The Most Fantastic Genre

[youtube:http://www.youtube.com/watch?v=_ZGqSRtDbEw]

PopCultureShock posted this great little clip about the new Blue Beetle — Mexican-American Jaime Reyes — and Junot Diaz’ Oscar Wao, wherein Diaz notes:

“The most fantastic genre can’t keep up, or refuses to keep up, with how much our country has changed.
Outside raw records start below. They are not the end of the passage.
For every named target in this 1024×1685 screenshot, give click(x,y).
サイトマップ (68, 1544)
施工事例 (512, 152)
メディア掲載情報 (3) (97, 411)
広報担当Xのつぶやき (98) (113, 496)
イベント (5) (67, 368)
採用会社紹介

And so people can dream about aliens, and they can dream about all sorts of things and magical rings, but they can’t dream about brown and black people being protagonists, you know?  It’s remarkable.”

Diversity in comics remains a tough slog — Firestorm was cancelled, Blue Beetle doesn’t sell very well and what ever happened to the much-hyped lesbian Batwoman series? — and the DC Universe has historically been much whiter than Marvel’s, but the first two years of Blue Beetle proved that minority superheroes could carry a series — from a quality perspective, at least — as long as the writer and artist focused on telling good, entertaining stories.

Speaking of magical rings, I think it’s ironic that an entire generation will grow up knowing the Green Lantern as a black man, John Stewart, thanks to the popular Justice League cartoon that featured him, watched by more kids combined than have probably ever picked up a copy of the print adventures of the paler Hal Jordan, Kyle Rayner, et al. Of course, the Green Lantern movie tentatively scheduled for next year is slated to feature Jordan.

Makes you wonder what the trickle-down cultural effects of a President Obama could be?